Вигге, до этой минуты ничем не уступивший Фасольду, рухнул на колени. Его сотряс такой страшный кашель, что мосток заходил ходуном. Кровь хлынула из его горла, залила липовые доски — отшельник царапал по ним укороченными ногтями, и его спина тряслась, будто лист на ветру. Хортим не помнил, как оказался рядом, как вместе с Фасольдом отнял Вигге от земли и как усадил его на крыльцо, накрыв собственной шубой, словно призрачное тепло могло помочь; как Чуеслав Вышатич велел позвать лекаря и как Вигге, едва отойдя от кашля, спокойно и жутко улыбнулся.
— Ни к чему мне твой лекарь, князь. — Зубы у него были багровые.

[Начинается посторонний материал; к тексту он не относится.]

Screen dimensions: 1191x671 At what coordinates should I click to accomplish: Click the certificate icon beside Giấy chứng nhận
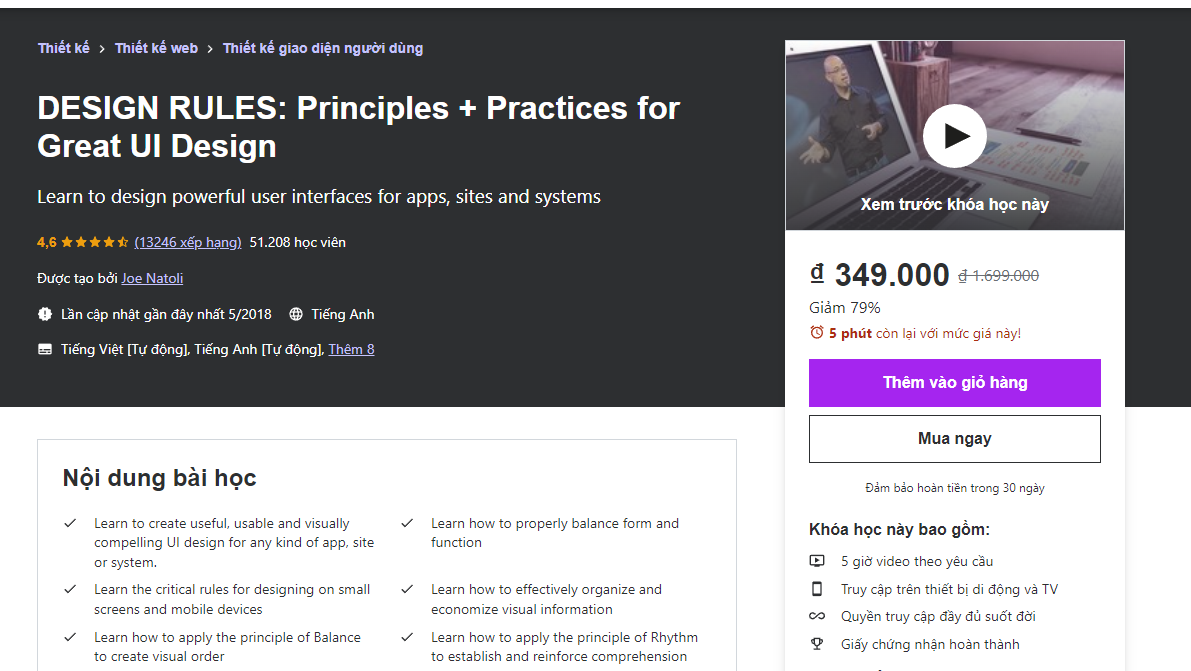818,645
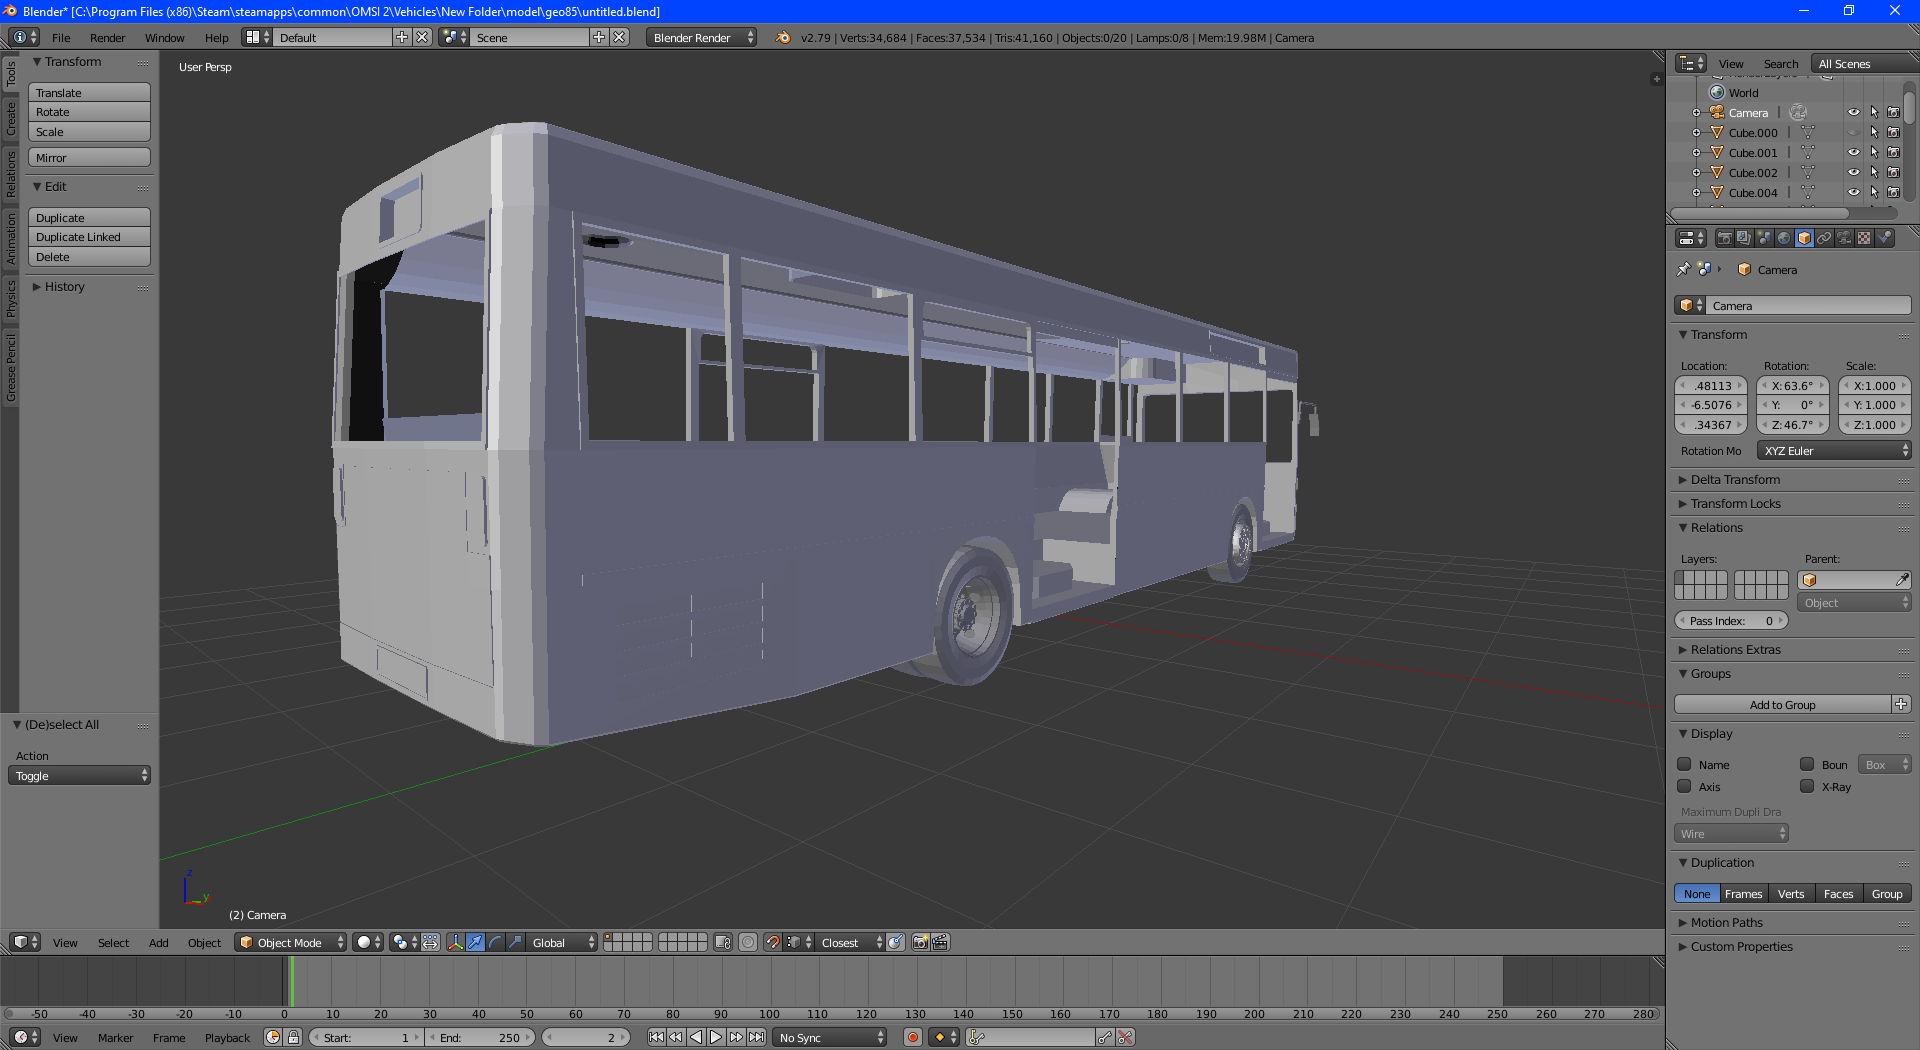Enable the X-Ray display checkbox
This screenshot has width=1920, height=1050.
pyautogui.click(x=1807, y=787)
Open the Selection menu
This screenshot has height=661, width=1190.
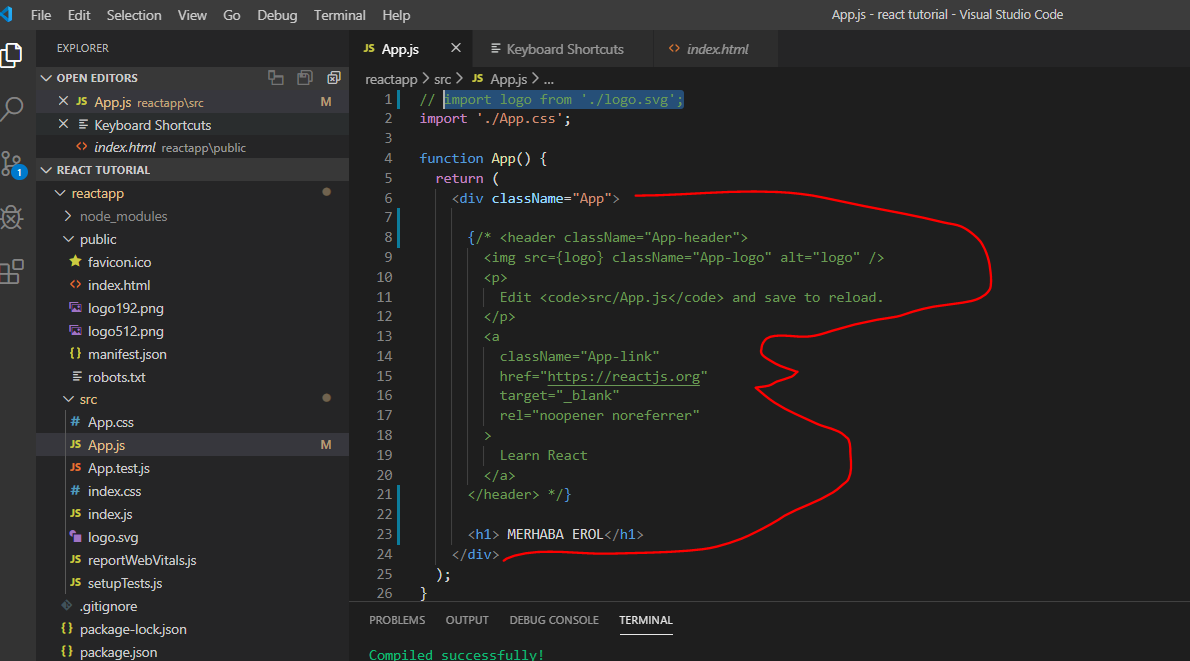tap(134, 15)
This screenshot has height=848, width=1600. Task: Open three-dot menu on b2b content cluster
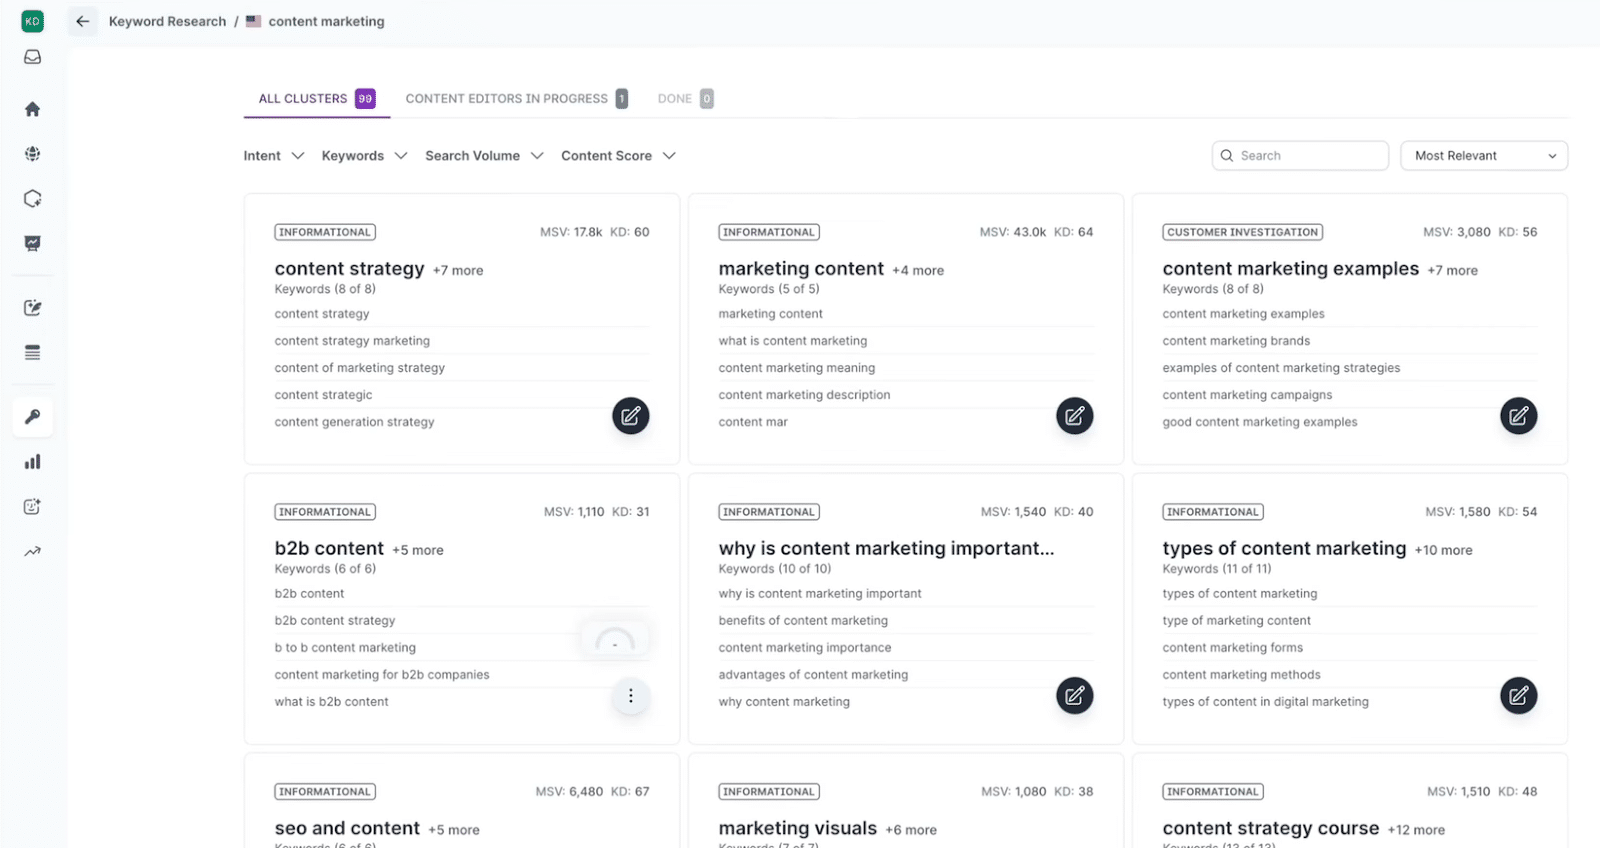(630, 696)
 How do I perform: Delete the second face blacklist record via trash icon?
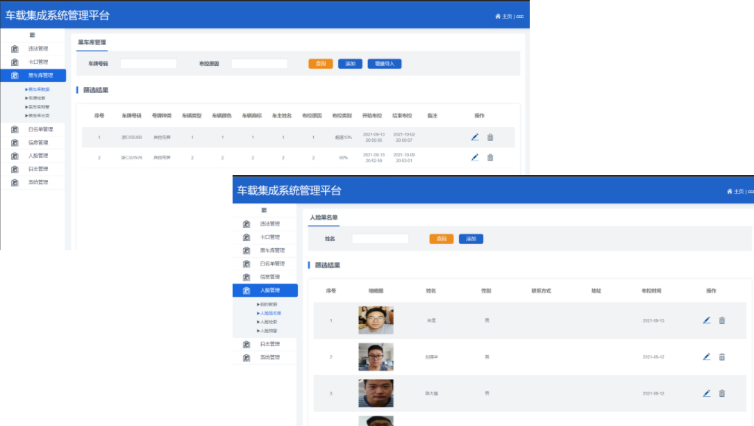pos(721,356)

И язык, ворочающийся во рту, — багровый. — Не гоняй его зазря.
А потом в его глазах, светлых и холодных, будто древние ледники, мелькнули такие тоска и боль, что стало горестно.
* * *
Хортим, накрытый ворохом шкур, полулежал на скамье. Его пальцы грела чаша с дымящимся варевом — пахло иргой и мятой. Та комната дружинного дома, в которой отдыхал князь, была просторной, но почти пустой: дубовый стол и запертые ставни с бронзовой вязью, несколько длинных лавок, застланных бордовым полотном. Высокие своды и стены, сложенные из крупных бревен. Сквозь пар, поднимавшийся от варева, Хортим видел, как, сидя на полу, Латы и Инжука играли в кости. Арха, устроившись у скамьи князя, не то дремал, не то следил за ними из-под ресниц-струн. И поглядывал за Фасольдом, пившим горячее вино из собственной чаши.